The basic timestamp ordering cannot have deadlocks because no transaction ever waits. But there is a possibility of starvation for long transactions if short transactions keep causing conflicts.

It also permits schedules that are not recoverable. A schedule is recoverable if transactions commit only after all transactions whose changes they read or commit. Otherwise, the DBMS cannot guarantee that transactions read data that will be restored after recovering from a crash.

Issues:

High overhead from copying data to transaction’s workspace and from updating timestamps.
Long running transactions can get starved: The likelihood that a transaction will read something from a newer transaction increases.
Suffers from the timestamp allocation bottleneck on highly concurrent systems.

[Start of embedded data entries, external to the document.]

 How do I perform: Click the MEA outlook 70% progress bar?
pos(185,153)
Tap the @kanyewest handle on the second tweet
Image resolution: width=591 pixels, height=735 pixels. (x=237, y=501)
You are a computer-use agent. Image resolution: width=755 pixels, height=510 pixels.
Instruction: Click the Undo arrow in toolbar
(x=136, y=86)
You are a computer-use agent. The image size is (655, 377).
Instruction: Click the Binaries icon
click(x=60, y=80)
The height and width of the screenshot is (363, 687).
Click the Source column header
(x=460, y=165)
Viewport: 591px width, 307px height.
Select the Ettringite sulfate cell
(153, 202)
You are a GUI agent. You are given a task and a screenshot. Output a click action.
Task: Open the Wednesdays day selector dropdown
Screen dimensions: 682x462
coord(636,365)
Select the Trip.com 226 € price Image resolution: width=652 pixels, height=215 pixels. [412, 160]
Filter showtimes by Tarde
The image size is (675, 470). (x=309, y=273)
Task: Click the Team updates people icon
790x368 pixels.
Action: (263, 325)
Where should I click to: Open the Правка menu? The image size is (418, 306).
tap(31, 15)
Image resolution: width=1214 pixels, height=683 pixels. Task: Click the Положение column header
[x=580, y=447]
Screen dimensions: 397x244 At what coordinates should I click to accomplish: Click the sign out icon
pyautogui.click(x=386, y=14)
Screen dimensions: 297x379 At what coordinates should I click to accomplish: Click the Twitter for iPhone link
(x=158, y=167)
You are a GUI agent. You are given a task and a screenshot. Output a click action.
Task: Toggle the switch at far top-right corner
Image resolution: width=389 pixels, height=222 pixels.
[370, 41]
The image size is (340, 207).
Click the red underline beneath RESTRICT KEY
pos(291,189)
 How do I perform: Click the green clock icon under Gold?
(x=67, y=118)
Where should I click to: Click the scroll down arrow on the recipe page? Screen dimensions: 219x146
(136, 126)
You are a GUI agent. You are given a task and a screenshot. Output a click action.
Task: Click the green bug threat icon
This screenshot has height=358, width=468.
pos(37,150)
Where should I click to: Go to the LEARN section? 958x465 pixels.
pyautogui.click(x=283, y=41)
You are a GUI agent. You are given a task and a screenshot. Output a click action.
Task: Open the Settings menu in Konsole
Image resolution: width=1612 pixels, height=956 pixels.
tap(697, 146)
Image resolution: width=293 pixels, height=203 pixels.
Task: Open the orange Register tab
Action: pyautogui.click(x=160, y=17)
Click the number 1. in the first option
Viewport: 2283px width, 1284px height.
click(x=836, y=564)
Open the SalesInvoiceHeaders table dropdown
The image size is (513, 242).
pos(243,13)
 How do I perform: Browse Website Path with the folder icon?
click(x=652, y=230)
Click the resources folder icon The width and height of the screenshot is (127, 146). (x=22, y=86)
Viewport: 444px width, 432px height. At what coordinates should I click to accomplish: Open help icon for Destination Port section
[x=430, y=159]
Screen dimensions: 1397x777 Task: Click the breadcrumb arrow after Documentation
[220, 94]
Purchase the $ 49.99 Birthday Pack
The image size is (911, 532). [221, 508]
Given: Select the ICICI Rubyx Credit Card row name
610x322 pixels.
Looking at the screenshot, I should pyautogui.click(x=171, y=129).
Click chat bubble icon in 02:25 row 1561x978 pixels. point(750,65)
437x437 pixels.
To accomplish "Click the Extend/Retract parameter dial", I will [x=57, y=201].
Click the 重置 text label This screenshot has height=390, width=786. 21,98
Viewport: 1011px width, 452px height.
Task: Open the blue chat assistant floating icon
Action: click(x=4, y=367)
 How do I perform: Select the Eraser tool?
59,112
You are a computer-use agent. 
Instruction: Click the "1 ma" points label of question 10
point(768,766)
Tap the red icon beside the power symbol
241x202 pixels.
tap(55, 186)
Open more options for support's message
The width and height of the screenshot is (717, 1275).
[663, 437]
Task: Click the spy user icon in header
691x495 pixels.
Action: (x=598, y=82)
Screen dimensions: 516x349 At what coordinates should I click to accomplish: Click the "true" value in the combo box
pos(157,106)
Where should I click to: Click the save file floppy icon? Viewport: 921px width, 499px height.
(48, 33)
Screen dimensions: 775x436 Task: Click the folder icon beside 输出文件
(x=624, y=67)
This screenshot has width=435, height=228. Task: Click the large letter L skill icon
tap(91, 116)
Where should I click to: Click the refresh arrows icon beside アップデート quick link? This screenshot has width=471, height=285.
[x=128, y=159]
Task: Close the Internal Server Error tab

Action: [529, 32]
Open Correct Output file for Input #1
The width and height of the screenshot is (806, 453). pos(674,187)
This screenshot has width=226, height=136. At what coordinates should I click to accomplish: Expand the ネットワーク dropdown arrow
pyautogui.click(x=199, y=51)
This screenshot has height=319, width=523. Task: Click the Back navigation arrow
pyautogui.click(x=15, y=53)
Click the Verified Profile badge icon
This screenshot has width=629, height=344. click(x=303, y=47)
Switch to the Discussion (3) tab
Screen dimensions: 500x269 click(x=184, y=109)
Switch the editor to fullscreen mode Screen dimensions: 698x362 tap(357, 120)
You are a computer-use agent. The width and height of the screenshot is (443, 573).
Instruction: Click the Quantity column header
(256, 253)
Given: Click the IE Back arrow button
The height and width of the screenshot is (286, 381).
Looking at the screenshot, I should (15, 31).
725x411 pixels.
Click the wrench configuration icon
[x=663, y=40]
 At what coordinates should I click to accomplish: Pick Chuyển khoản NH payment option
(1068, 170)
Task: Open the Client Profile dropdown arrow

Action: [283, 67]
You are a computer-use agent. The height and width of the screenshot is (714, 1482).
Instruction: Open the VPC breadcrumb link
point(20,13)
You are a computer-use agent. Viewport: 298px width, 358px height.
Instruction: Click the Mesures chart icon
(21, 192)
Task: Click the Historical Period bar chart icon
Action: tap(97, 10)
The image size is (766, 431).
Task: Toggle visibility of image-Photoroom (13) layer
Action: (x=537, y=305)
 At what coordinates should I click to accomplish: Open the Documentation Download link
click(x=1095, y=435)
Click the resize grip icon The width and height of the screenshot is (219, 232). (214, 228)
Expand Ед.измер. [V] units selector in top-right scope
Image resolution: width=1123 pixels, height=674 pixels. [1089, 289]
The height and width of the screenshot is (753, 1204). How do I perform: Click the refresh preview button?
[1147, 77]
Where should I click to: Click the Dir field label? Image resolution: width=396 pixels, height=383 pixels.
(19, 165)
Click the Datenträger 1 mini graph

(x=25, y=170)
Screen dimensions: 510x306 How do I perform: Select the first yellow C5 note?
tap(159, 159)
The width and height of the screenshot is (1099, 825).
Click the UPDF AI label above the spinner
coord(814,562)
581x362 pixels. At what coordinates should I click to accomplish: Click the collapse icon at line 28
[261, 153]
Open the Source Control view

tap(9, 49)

Optimistic Concurrency control

OCC works well when the number of conflicts is low. The DBMS creates a private workspace for each transaction, all modifications are applied to the workspace, any object read is copied into workspace, no other transaction can read the changes made by another transaction in the private space. When a transaction commits, DBMS compares write set to see whether it conflicts with other transactions. If there are no conflicts, the write set is installed into the ”global” database.

Read Phase: Track the read/write sets of transactions and store their writes in a private workspace.
Validation Phase: When a transaction commits, check whether it conflicts with other transactions.
Write Phase: If validation succeeds, apply private changes to database. Otherwise abort and restart the transaction.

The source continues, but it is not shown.